EXERCISE DETAILS:
Would you output the following records verbatim and skip the images in them?

EXCERPTED RECORDS:
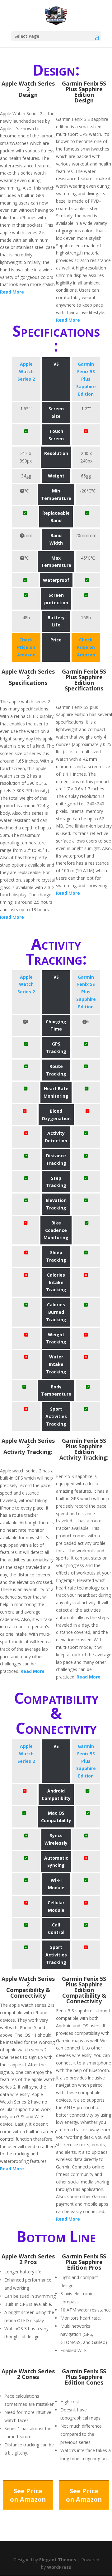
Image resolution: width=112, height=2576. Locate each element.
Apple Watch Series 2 (26, 371)
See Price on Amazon (28, 2495)
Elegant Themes (57, 2560)
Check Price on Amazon (26, 647)
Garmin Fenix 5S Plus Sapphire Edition (86, 379)
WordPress (59, 2567)
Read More (12, 292)
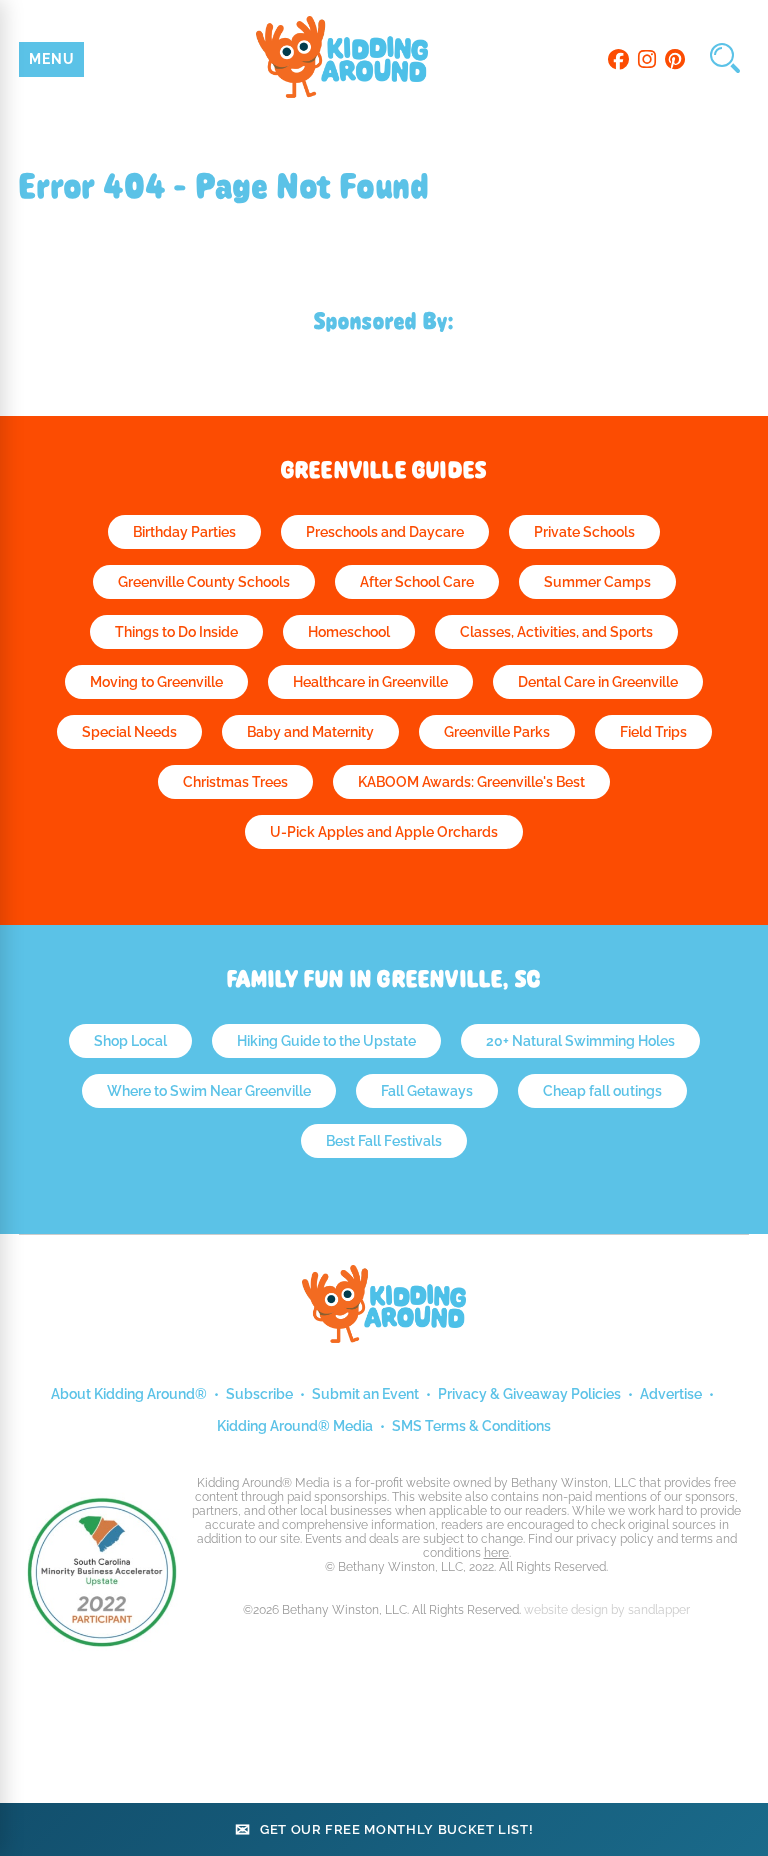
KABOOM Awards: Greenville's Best (471, 782)
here (496, 1553)
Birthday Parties (184, 532)
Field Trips (653, 732)
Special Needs (129, 732)
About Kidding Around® (129, 1394)
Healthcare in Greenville (370, 682)
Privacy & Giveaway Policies (529, 1394)
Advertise (671, 1394)
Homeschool (349, 632)
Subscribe (259, 1394)
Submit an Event (365, 1394)
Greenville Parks (497, 732)
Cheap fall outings (602, 1091)
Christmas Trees (235, 782)
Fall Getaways (427, 1091)
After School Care (417, 582)
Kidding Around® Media (295, 1426)
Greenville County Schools (204, 582)
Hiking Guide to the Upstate (326, 1041)
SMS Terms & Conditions (471, 1426)
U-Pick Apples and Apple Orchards (384, 832)
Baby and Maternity (310, 732)
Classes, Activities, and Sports (556, 632)
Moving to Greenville (156, 682)
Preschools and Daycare (385, 532)
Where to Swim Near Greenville (209, 1091)
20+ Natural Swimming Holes (580, 1041)
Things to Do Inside (176, 632)
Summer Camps (597, 582)
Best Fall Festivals (384, 1141)
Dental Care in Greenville (598, 682)
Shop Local (130, 1041)
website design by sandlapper (607, 1610)
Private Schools (584, 532)
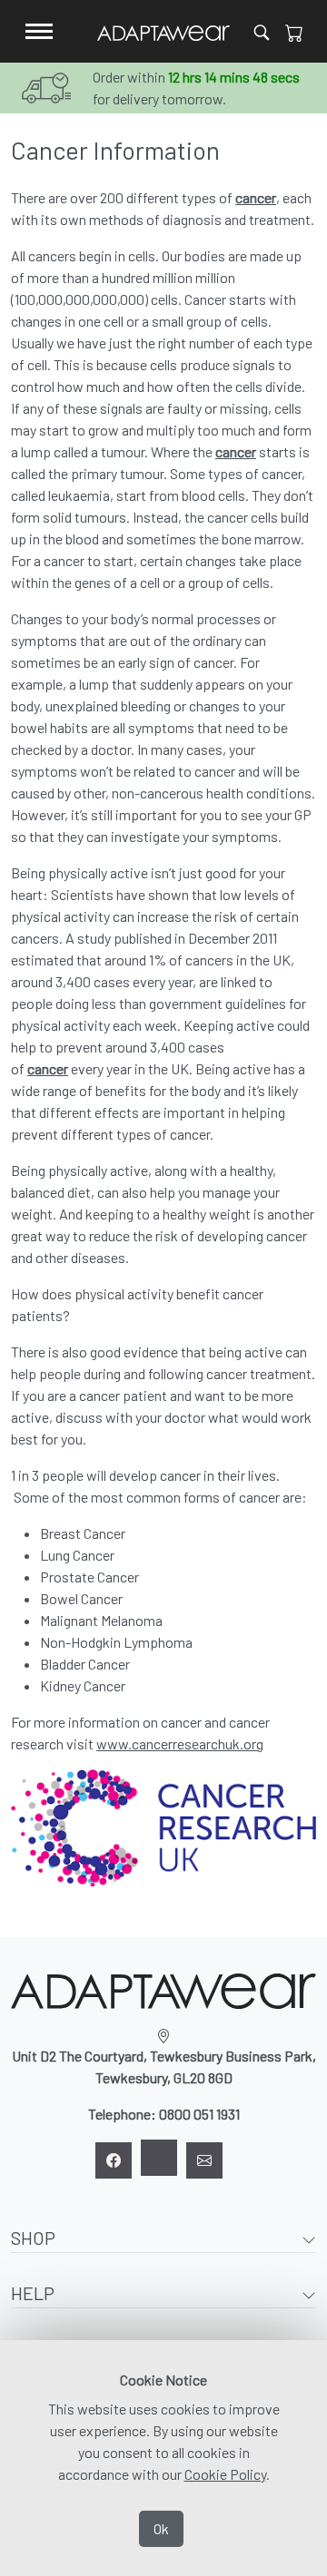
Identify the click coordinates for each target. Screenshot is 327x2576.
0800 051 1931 (199, 2113)
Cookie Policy (225, 2474)
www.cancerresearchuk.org (179, 1743)
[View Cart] (294, 32)
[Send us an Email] (204, 2160)
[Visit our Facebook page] (113, 2160)
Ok (161, 2528)
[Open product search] (262, 31)
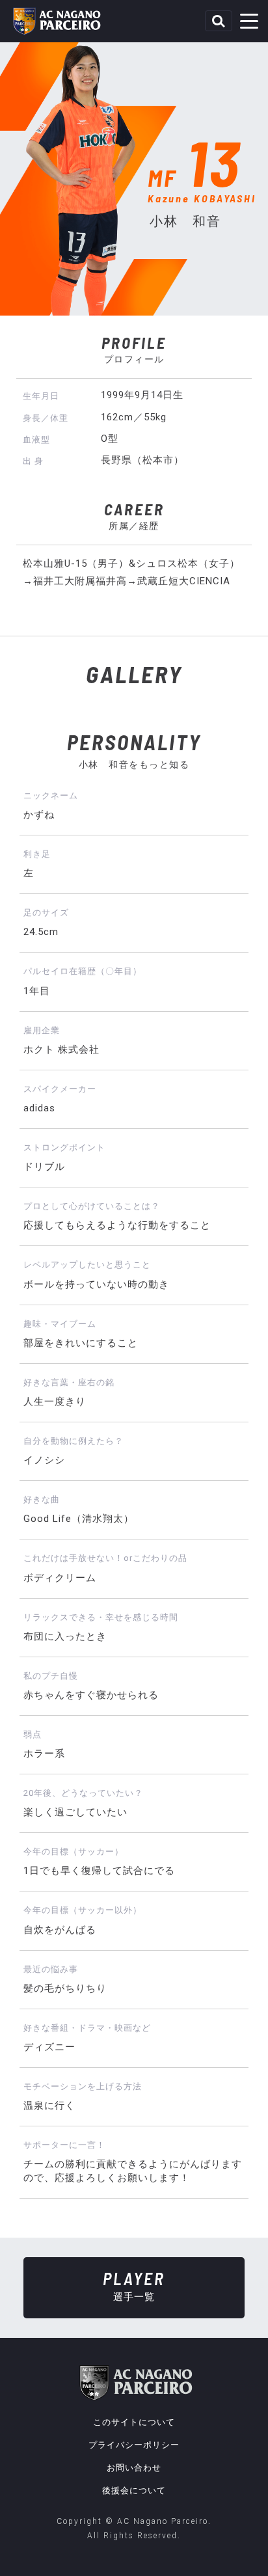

ANSWER FOR THIS EXERCISE:
Image resolution: width=112, height=2576. Locate each element.
Apple Watch Series 2 (26, 371)
See Price on Amazon (28, 2495)
Elegant Themes (57, 2560)
Check Price on Amazon (26, 647)
Garmin Fenix 5S Plus Sapphire Edition (86, 379)
WordPress (59, 2567)
Read More (12, 292)
KABOOM Awards: Greenville's Best (471, 782)
here (496, 1553)
Birthday Parties (184, 532)
Field Trips (653, 732)
Special Needs (129, 732)
About Kidding Around® (129, 1394)
Healthcare in Greenville (370, 682)
Privacy & Giveaway Policies (529, 1394)
Advertise (671, 1394)
Homeschool (349, 632)
Subscribe (259, 1394)
Submit an Event (365, 1394)
Greenville Parks (497, 732)
Cheap fall outings (602, 1091)
Christmas Trees (235, 782)
Fall Getaways (427, 1091)
After School Care (417, 582)
Kidding Around® Media (295, 1426)
Greenville County Schools (204, 582)
Hiking Guide to the Upstate (326, 1041)
SMS Terms & Conditions (471, 1426)
U-Pick Apples and Apple Orchards (384, 832)
Baby and Maternity (310, 732)
Classes, Activities, and Sports (556, 632)
Moving to Greenville (156, 682)
Preschools and Daycare (385, 532)
Where to Swim Near Greenville (209, 1091)
20+ Natural Swimming Holes (580, 1041)
Things to Do Inside (176, 632)
Summer Camps (597, 582)
Best Fall Festivals (384, 1141)
Dental Care in Greenville (598, 682)
Shop Local (130, 1041)
website design by sandlapper (607, 1610)
Private Schools (584, 532)
Identify the click coordinates for each target. Screenshot is 327x2576.
0800 051 1931 (199, 2113)
Cookie Policy (225, 2474)
www.cancerresearchuk.org (179, 1743)
[View Cart] (294, 32)
[Send us an Email] (204, 2160)
[Visit our Facebook page] (113, 2160)
Ok (161, 2528)
[Open product search] (262, 31)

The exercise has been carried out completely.